Something happens when people sing together -- not one person with an awesome voice on the microphone, but everyone singing together.  We do this all the time, and it’s what you’re supposed to do in church.  And it can be very powerful…and when it happens out of the normal context, it’s incredibly moving.
(Story of the Metro train, back in 2012, visiting Tim.)  

We are filled with something when we lift our voices in song.  We transcend barriers and boundaries, and you really have to just experience it to understand it.  We become aware of being part of something larger, and part of something hopeful.    

Sisters and brothers in Christ, even after all that’s happened, we continue to come together to sing.  To worship God with a grateful heart.  Even after all that’s happened in our churches, in our lives, and in our world, we continue to sing God’s praises, with old songs and new songs.   

At the Pentecost event when God’s people were singing they were accused of being drunk.  Remember that line?  But they weren’t drunk, they were filled with the Holy Spirit.  And they were deeply aware of what was going on around them.  They were deeply aware of the pain and the suffering that needed their attention and care.  They were deeply aware of each other, and interested and concerned about the other -- the stranger, the widow, the immigrant and the orphan.  They were not stumbling around, slurring their words and actions, blacking out.  They were walking and singing together in unison, deeply aware.  Noticing the world.  Lifting one another up, holding one another in their pain.  God made us and calls us to be like that too -- not drunk but singing. 

After everything that has happened, the Christian community continues to gather, to break bread together, to trust in God, and to sing.  And this is Christ abiding in us and we in him.  

Will you pray with me:
“Gracious and loving God, transform us again this day...from drunks...to singers.  Thank you for giving us the stamina, the faith, the voices, and the hope to keep gathering and singing even today.  Thank you for giving us new life now.  AMEN.”

Monday, August 13, 2018

August 12 -- Twelfth Sunday After Pentecost

Our wedding day was a day to remember.  June 25, 2000, Thousand Oaks, California.  From start to finish it’s one of those days at the top of my list.  It was a Sunday, and our families and friends had started gathering in and around our hometown a few days before – the bachelor party was on Friday, Saturday was of course the rehearsal and the rehearsal dinner, and Sunday was the big day.  

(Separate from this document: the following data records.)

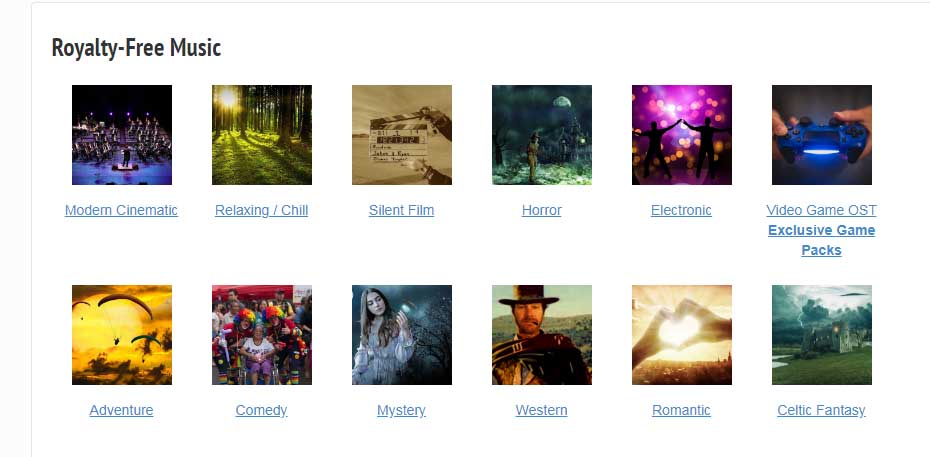Open the orchestra Modern Cinematic thumbnail
Viewport: 930px width, 457px height.
122,135
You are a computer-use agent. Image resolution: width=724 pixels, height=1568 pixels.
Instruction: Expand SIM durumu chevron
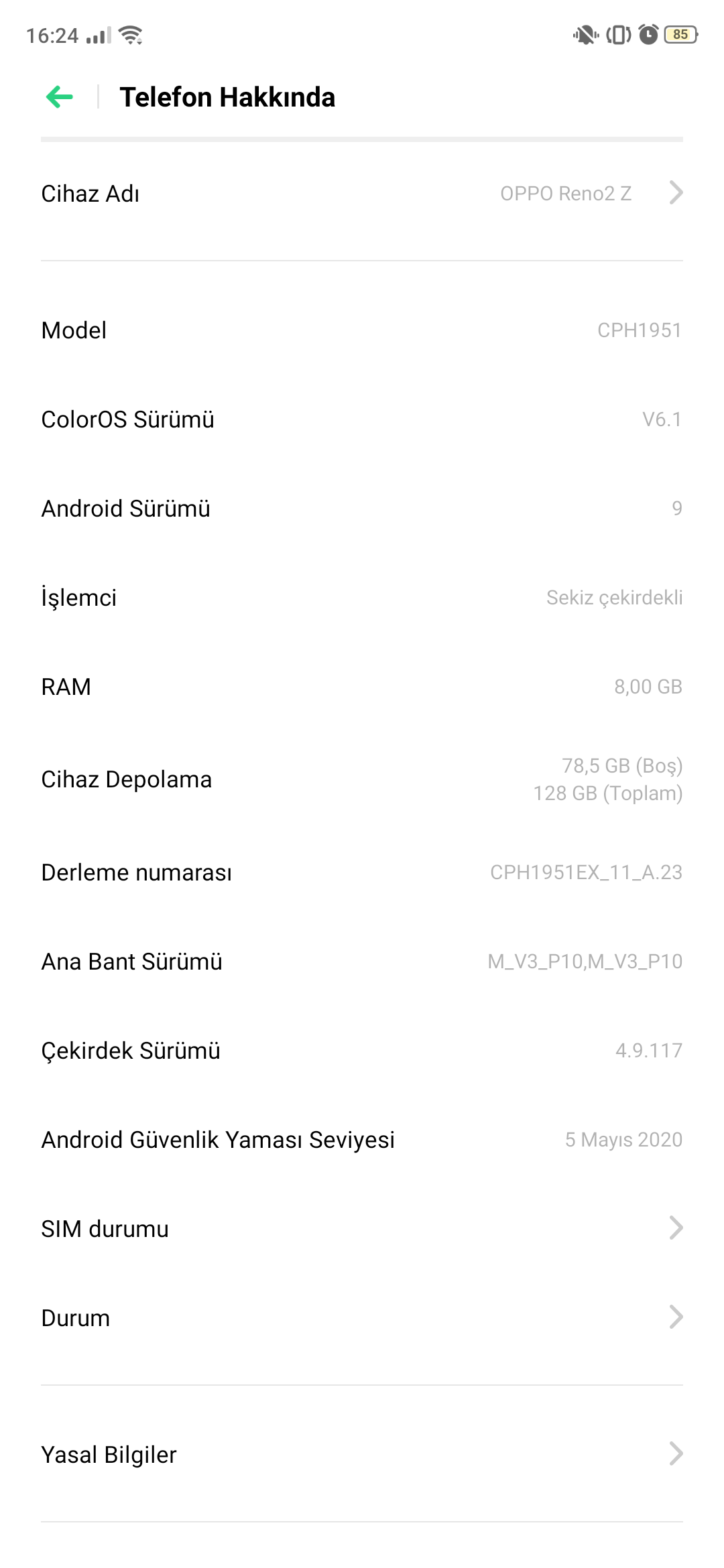676,1228
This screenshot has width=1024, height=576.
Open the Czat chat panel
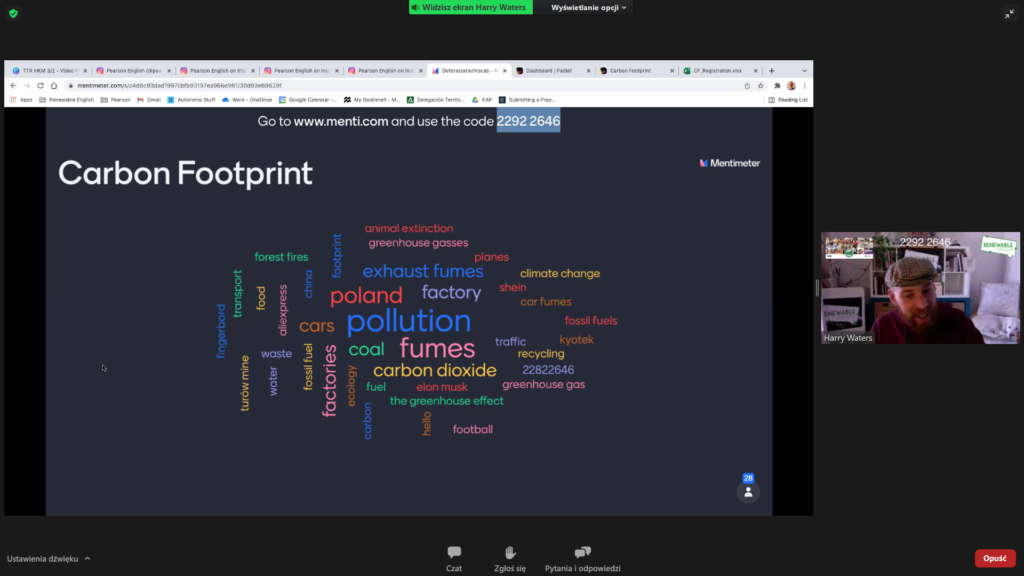[x=454, y=558]
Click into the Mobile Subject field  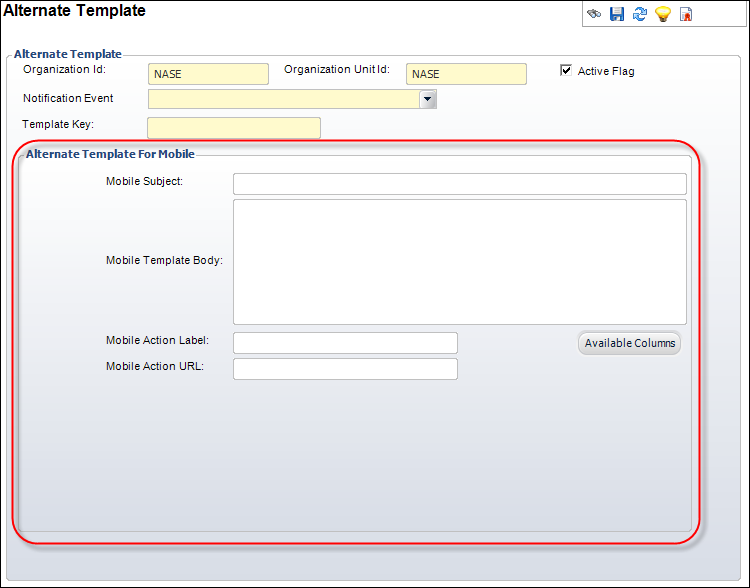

A wise friend of ours – and I can’t even tell you which one – had suggested we stop and take moments throughout the festivities just to take it all in – really intentionally stop and look around or pause and consider all the love and joy that is present.  I had one such opportunity after the Rehearsal Dinner: the older crowd had all gone home to bed, the younger crowd was out dancing at the restaurant next door to where we had the Rehearsal Dinner, and I had decided to leave that party a little earlier to get some rest.  I had walked back to the hotel by myself and apparently that same weekend at our hotel was a big international Irish folk music convention.   In the lobby of the hotel were all these Irish folk musicians – this is a random hotel North of L.A., not the north coast of Ireland, but there they were, circled up, about 30 of them.  The lobby was filled with this beautiful music, so I sat down right in the middle of it to—as our friend said—take it all in, to consider the all the love that was present.  And it was a foretaste of the joy to come.  That was Saturday, the day before I got married.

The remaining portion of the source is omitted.